Comment by Twisted Angel 03.11.13 @ 4:11 am

Twisted Angel, Certain kinks are not for everyone. That is the beauty of freedom and choice. We can’t help what we like or are obsessed with.

Comment by Dark Gracie ® 03.11.13 @ 9:48 am

Loved reading this. Very similar to my own story / feelings. Have you thought about getting scarification work done? That is my next venture… It’s difficult to explain the desire to have your skin cut and torn off, but I can’t deny the allure. I think the healing process would be intensely meditative and grounding.

Comment by RillianRuthless 03.11.13 @ 1:39 pm

RillianRuthlss, I haven’t thought about scarification. I desire something more intimate with someone I know vs. a stranger I am paying to cut me up. I’m seeking a connection to get a proper balance. Thank you for the comment and stopping by.

Comment by Dark Gracie ® 03.11.13 @ 2:41 pm

This post was chilling and I mean that in a very positive way. There’s a raw honesty here that is so compelling.

Comment by Mina Lamieux 03.11.13 @ 2:02 pm

Mina, Thanks a lot. I know these posts are not for everyone but I still have to stand by this sense of writing for me or writing for therapy. I am not going to make everyone happy but I don’t want to be that writer writing for everyone else. This is still my area that is mine to keep and if people want to look in, they can. Also, writing this post was due to a several insomnia ridden bender that hand my mind really messed up and exhausted. It seems I was finally able to sleep after getting this out. But it still doesn’t mean I found any mental peace. That’s going to be a hard one to deal with.

Comment by Dark Gracie ® 03.11.13 @ 2:43 pm

Unflinching. Honest.

Comment by X 03.12.13 @ 2:05 am

X, thanks. I just had to get a point across.

Comment by Dark Gracie ® 03.13.13 @ 1:33 pm

I’ve had a lifelong fascination with pain, and blood (my own). I have more scars than I can count, and I don’t do limits well. Often it feels like I’m the only one, a freak of nature – it’s nice to be reminded that there are others out there like me 😉 Thank you!

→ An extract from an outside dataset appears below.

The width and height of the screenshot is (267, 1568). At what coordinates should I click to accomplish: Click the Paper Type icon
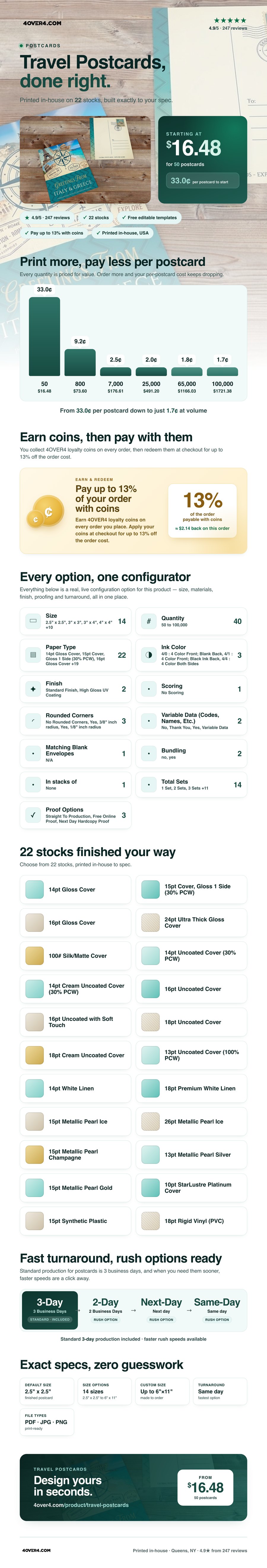pyautogui.click(x=33, y=655)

Comment by Sessha Batto 03.14.13 @ 7:58 am

Sessha Batto, We are never alone with our quirks and kinks. Thank you for stopping by to comment.

Comment by Dark Gracie ® 03.14.13 @ 9:35 am

in my few years of experience with performing, let us say, the gratification of others through torturous means, I have come upon a subject with your intensity only once. we have had an ongoing relationship for over a year now on the sole basis of our mutual interest. I love her, and it shows when I cut her or break her bones. since you are being unabashedly, blatantly honest, this post makes me want to get to know the author. of course free will sometimes robs us of our desires.

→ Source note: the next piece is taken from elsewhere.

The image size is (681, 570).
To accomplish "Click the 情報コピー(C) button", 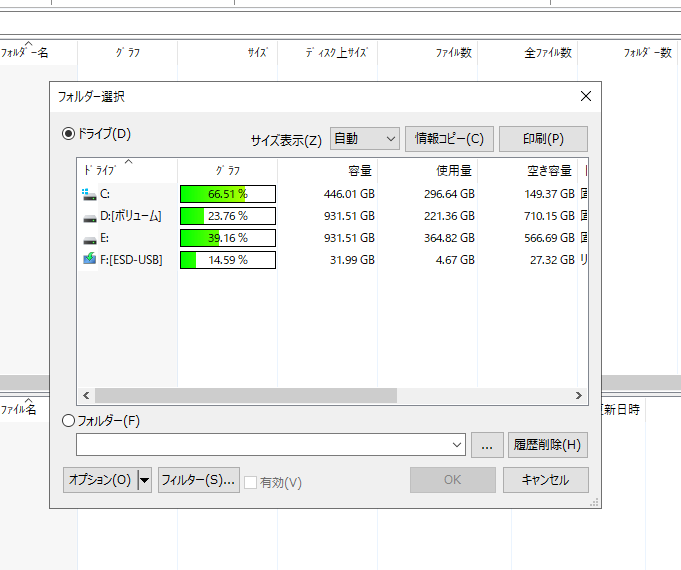I will click(449, 139).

Comment by huskythingad 03.14.13 @ 11:46 am

huskythingad, It’s true. Free will could spoil the whole experience. Forced tends to be better, at least in my case.

Comment by Dark Gracie ® 03.15.13 @ 3:35 pm

that it’s certainly something I will reflect on. but in my experience, once you find a subject’s buttons, they always say yes. I prefer to seduce and THEN ravage. all I meant was that if you don’t catch the other person’s interest, there is no reason for them not to say no.

Comment by huskythingad 03.15.13 @ 7:03 pm

huskythingad, saying “no” is part of the play.

Comment by Dark Gracie ® 03.17.13 @ 10:54 am

Interesting, I enjoyed reading it.

Comment by TFP 03.17.13 @ 6:23 am

TFP, a thank you very much.

Comment by Dark Gracie ® 03.17.13 @ 10:53 am

Enabler of dark desires… I feel your pain and your excitement 🙂

Comment by jane blow 03.25.13 @ 10:35 pm

Jane, Thank you. I know I’m going to find that “better” half to me one of these days.